Yao et al.13 used defined criteria to direct patients to either surgical resection or chemoembolization. In the group who underwent surgery, all of the tumors were completely resected without operative mortality, and the overall 5-year survival rate was 70%. Survival was prolonged in the subset of patients who were able to undergo potentially curative resections14; however, symptom improvement can be seen in patients undergoing curative and palliative resection.14,15 It is important to distinguish between surgical resection with the goal of complete tumor removal (i.e., curative intent) and palliative cytoreductive hepatectomy. When cytoreductive hepatectomy is undertaken (i.e., removal of at least 90% of hepatic tumor burden), hormone-related symptom relief ranges on average from 6 to 24 months.14,16 A more recent study by Osborne et al.17 specifically compared outcomes of hepatectomy with curative (N = 38) or cytoreductive (N = 23) intent and embolization (N = 59) for patients with symptomatic NET hepatic metastases. Surgical resection resulted in more durable symptom control compared with embolization (32 vs. 22 months), and significantly prolonged survival, particularly when undertaken with curative intent (median, 50 vs. 32 months for cytoreduction and 24 months for embolization).

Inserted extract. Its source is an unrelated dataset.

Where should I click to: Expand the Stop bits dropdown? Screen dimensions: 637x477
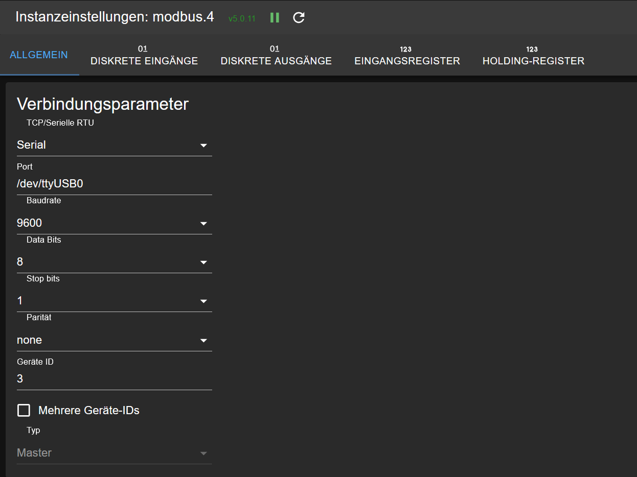pos(114,301)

Several retrospective series have sought to characterize prognostic factors that may help in patient selection for resection of liver metastases. Yao et al.13 showed that resection of the primary tumor first, followed by liver resection of 4 metastases or less significantly improved disease-free survival (46 vs. 20 months in patients with > 4 metastases) after hepatic resection. However, Sarmiento et al.18 advocated the benefit of synchronous resection of pancreatic NETs and hepatic metastases (71% overall survival at 5 years) with a tendency toward improved survival in patients who underwent complete resection of all gross disease. Norton et al.19 reported a 60% 5-year overall survival for patients undergoing combined resection of advanced NETs and liver metastases, despite 100% recurrence within 7 years. Even the largest reported series from Mayo Clinic on hepatic resection for NETs showed high recurrence rates (76%) for completely resected liver metastases, with a median time to recurrence of 30 months, although improved when compared with 91% and 16 months in the incompletely resected group.15 Similar to other studies focusing on resection of hepatic metastases, complete resection was an important factor influencing recurrence.20 However, the high recurrence rates despite complete resection levels the playing field in favor of performing more incomplete resections to preserve more liver parenchyma. In addition, whether to leave the primary tumor intact when dealing with metastatic disease to the liver remains to be determined.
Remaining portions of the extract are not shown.